TASK INSTRUCTIONS >>
Answer these three questions from the post on IP-based geolocation below:
1. On what date was the post published?
2. Which two people argued that IP-based geolocation should not be used in web apps?
3. Which header does the post call a better piece of information to use first?

PROVIDED TEXT >>
29 days ago
Wednesday, February 17, 2010
Considerations Involved in IP-based Geolocation and User Language Detection
I’m going to revisit the UPS homepage—one more time—that I already discussed in Improving the UPS Homepage by Remembering Fitt’s Law and It’s 2010—Use Clickable Labels on Checkboxes. Despite the the sparseness of this particular page, there is a third thing here that I think could improve the user experience significantly and reduce a barrier to entry to the site (and concomitantly, potential premature user abandonment).
I think it would be very useful to pre-populate the dropdown based on the user’s IP-based geolocation and browser language settings (the Accept-Language header). Why pre-populate instead of automatically redirecting? Zak Wilson and Ivan Stojic have argued that IP-based geolocation should not be used in web apps because it causes more problems than it solves. I don’t fully agree—those users are in the long tail and for the majority of users I would be willing to bet geolocation gets it right. The annoyance caused to the few users who travel extensively or are behind corporate firewalls isn’t really enough to outweigh the benefit conferred to the average non-English speaker who goes to google.com and yet sees the site in what’s probably their language.
All the same, Zak and Ivan are correct that the Accept-Language header is a better piece of information to use first. Given the potential for even that to be incorrectly set, and the fact that UPS has already decided to deploy an interstitial, I think it makes sense to at least pre-populate the dropdown with a best guess.
However, it’s quite possible that UPS has considered this feature and determined that visitor satisfaction counterintuitively goes down as a result. Why? Because given that the site can obviously figure out the correct setting for most users, they may be annoyed that they were presented with an interstitial page in the first place. The average user probably isn’t aware that their language settings can be automatically determined, and so presenting them with an uninitialized dropdown hides this fact.

ENTRIES SHOWN >>
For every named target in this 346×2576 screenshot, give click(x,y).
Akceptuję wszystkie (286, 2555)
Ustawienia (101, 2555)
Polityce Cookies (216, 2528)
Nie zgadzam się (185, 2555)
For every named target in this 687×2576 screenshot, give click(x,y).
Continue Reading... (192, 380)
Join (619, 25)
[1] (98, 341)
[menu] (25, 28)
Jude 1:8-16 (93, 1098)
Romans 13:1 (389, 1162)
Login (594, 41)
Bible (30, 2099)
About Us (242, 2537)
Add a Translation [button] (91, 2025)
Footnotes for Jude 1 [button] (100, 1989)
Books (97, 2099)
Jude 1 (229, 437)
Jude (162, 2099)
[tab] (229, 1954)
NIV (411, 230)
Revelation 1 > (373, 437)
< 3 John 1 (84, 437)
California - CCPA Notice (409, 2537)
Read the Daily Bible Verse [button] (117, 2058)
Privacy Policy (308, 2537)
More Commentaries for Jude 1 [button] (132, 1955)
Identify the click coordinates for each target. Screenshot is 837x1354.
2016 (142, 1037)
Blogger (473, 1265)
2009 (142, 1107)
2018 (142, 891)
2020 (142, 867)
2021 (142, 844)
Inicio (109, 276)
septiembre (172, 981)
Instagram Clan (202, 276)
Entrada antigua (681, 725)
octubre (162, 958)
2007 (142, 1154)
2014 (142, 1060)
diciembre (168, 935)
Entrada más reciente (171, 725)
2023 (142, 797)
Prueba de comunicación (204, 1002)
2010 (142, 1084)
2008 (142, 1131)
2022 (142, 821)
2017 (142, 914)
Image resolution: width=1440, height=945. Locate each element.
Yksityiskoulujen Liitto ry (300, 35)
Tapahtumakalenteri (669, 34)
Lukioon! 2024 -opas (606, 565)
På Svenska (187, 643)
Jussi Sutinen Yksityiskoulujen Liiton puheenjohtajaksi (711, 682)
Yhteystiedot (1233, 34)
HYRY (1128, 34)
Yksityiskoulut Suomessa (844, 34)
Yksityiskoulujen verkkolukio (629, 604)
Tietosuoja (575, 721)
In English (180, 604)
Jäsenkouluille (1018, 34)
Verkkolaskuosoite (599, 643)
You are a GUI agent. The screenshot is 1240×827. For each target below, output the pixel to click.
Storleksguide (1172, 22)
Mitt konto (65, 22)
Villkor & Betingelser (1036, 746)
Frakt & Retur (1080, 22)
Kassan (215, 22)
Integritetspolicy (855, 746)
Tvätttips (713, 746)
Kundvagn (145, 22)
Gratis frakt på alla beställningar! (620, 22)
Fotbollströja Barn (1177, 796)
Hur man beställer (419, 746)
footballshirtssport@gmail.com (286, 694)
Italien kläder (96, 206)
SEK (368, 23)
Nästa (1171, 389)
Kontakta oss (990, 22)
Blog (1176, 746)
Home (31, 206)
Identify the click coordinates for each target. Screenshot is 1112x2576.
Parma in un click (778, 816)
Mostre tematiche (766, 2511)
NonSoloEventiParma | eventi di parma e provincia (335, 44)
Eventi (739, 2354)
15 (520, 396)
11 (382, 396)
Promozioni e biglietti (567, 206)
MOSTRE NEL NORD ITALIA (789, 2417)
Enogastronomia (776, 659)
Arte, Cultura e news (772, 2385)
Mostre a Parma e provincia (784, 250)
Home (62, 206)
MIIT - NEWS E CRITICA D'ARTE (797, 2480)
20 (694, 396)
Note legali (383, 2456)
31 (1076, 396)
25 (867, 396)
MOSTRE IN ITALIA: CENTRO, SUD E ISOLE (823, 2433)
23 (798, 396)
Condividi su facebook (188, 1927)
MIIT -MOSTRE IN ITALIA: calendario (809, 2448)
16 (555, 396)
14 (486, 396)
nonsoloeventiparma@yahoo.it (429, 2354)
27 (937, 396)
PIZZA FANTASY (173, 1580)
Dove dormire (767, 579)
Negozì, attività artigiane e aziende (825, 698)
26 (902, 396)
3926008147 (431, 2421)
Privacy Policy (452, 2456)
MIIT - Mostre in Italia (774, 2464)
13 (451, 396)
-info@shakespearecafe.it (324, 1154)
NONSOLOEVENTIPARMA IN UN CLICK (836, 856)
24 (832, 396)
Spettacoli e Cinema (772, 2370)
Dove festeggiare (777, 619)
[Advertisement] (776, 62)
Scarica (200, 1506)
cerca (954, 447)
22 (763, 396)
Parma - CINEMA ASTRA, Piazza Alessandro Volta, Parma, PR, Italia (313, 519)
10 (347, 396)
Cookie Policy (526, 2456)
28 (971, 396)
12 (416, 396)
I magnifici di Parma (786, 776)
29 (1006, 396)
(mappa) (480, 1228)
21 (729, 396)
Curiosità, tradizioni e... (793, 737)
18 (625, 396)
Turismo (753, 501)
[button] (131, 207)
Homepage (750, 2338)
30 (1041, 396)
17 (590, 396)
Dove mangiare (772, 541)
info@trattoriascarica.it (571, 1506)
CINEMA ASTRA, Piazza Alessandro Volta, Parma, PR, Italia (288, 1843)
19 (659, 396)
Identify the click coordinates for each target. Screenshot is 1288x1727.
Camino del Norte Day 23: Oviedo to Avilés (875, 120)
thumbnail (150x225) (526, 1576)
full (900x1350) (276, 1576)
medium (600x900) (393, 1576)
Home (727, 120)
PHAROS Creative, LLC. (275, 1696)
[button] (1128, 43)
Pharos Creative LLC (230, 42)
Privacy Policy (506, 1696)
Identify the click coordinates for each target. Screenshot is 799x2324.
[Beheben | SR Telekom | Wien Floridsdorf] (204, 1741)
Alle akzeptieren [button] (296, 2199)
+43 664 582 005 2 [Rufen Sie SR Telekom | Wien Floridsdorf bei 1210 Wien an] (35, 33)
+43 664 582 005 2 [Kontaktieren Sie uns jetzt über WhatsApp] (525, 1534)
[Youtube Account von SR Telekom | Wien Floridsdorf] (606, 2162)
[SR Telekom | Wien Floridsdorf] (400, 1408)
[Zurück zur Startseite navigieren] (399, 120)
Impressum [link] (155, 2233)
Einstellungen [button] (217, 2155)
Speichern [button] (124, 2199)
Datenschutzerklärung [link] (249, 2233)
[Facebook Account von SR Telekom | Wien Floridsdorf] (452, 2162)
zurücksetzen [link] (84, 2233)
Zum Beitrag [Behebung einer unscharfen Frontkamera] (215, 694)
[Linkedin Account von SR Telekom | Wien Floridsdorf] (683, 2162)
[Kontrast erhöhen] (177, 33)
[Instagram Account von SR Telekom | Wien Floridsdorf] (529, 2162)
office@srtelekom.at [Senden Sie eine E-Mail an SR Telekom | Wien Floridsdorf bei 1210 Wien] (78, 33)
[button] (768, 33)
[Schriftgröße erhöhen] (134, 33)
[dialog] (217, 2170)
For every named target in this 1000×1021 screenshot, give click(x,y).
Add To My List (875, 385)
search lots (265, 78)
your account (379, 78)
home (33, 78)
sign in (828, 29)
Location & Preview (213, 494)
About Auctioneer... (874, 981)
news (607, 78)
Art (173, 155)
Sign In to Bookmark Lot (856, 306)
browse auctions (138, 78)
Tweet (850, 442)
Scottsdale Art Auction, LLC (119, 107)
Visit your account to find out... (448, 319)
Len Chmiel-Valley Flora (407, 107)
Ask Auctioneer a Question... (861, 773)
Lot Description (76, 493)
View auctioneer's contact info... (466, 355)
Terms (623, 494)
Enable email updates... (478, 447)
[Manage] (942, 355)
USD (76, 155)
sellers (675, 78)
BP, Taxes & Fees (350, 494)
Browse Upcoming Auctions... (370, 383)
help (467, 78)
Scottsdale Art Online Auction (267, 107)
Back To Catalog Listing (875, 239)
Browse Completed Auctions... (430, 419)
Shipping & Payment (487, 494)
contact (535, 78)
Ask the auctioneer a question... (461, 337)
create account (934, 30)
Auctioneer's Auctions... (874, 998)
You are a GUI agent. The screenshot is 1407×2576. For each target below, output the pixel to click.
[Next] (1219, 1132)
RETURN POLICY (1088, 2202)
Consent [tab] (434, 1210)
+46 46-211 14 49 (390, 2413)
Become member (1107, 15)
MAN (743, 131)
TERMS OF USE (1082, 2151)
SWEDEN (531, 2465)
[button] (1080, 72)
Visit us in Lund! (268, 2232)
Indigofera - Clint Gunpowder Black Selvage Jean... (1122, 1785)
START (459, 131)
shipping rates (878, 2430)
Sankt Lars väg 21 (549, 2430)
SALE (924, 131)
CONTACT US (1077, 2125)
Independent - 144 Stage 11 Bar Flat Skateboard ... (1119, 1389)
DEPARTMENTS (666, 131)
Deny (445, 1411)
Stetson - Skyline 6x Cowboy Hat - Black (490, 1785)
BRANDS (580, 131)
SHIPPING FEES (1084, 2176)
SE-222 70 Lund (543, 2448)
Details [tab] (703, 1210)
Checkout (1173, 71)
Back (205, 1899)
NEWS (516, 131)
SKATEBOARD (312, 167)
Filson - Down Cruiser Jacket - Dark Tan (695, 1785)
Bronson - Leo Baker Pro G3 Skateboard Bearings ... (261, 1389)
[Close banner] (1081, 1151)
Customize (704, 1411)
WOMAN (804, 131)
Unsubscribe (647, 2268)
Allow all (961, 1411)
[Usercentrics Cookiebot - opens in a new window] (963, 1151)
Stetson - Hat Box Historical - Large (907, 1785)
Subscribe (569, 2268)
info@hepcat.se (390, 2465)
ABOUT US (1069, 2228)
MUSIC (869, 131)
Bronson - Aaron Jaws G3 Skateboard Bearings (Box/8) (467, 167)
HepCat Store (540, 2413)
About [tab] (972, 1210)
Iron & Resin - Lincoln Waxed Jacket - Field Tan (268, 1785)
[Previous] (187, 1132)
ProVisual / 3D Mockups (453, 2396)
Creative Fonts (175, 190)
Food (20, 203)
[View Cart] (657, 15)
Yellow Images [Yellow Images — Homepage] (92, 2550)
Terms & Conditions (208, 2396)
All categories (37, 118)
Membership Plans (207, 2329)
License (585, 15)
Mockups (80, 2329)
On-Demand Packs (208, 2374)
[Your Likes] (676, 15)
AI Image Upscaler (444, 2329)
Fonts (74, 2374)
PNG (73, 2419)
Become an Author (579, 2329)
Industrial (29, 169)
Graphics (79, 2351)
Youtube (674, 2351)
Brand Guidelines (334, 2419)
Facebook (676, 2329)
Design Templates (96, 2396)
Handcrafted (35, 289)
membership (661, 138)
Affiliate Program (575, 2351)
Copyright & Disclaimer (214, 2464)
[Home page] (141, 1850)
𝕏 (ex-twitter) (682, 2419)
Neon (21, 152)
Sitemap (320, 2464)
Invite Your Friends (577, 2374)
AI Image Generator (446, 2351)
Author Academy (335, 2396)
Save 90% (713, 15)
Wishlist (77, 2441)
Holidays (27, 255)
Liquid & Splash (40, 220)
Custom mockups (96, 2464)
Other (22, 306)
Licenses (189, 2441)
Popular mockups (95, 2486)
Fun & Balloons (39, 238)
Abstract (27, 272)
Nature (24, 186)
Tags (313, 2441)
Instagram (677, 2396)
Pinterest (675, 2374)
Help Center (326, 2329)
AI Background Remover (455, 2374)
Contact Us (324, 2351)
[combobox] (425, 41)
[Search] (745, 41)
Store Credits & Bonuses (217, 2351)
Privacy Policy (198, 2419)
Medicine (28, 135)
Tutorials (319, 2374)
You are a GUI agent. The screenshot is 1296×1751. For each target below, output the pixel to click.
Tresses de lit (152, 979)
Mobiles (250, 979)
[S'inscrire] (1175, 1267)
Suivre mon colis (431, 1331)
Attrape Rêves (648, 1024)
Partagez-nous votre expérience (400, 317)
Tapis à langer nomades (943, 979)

ANSWER SECTION >>
1. Wednesday, February 17, 2010
2. Zak Wilson and Ivan Stojic
3. The Accept-Language header